Task to complete:
Begin at the line containing "At what coordinates" and retype each line through the end of the records exactly. Include nothing else and no pictures.

Collected data entries:
——————————
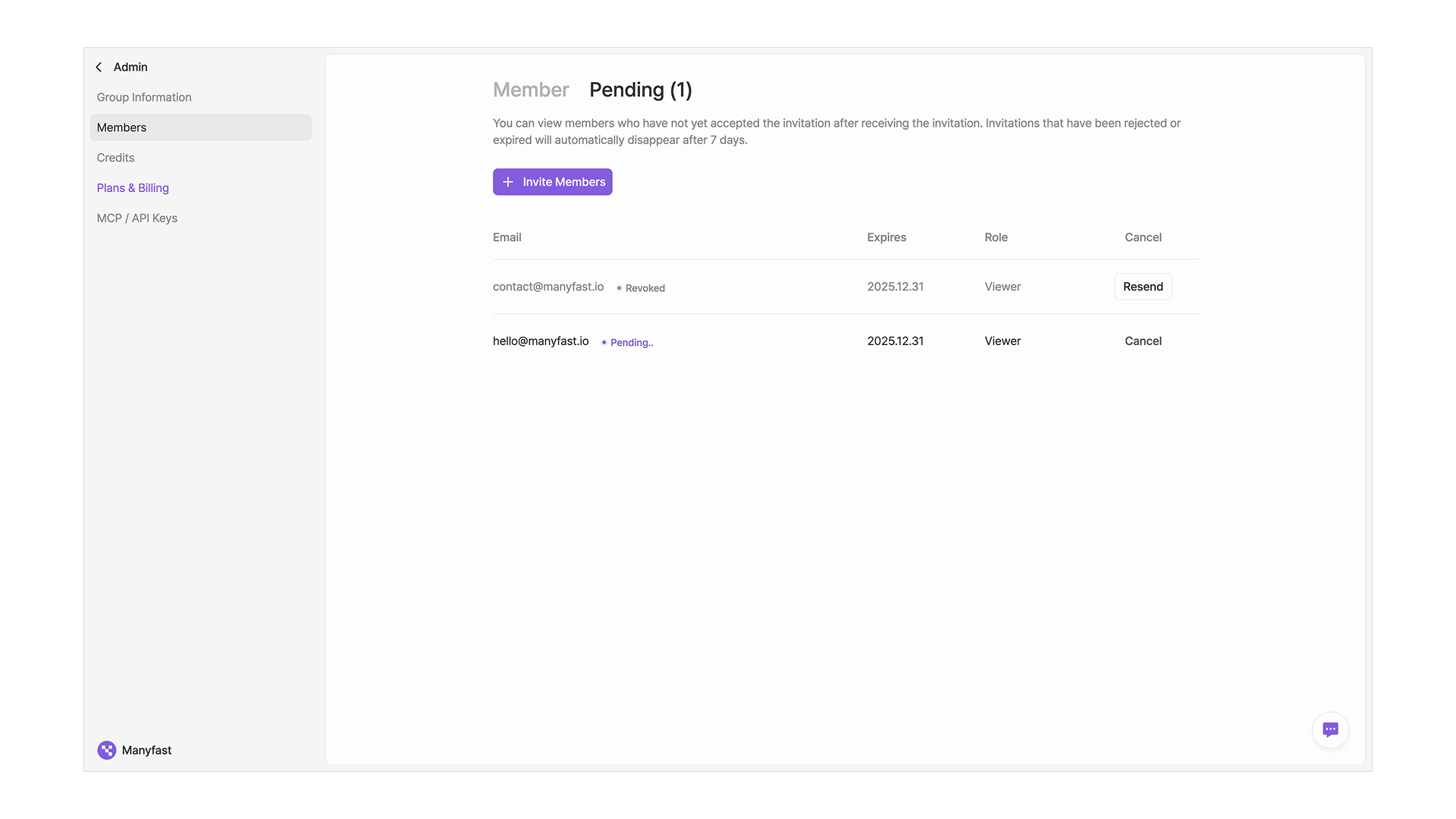The height and width of the screenshot is (819, 1456).
Task: Select Members in the sidebar
Action: [121, 127]
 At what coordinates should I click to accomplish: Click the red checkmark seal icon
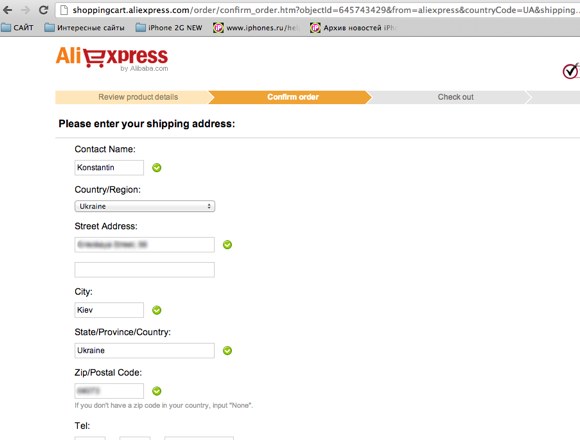571,71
——————————
Result of this task:
 At what coordinates should I click to accomplish: Click the red checkmark seal icon
571,71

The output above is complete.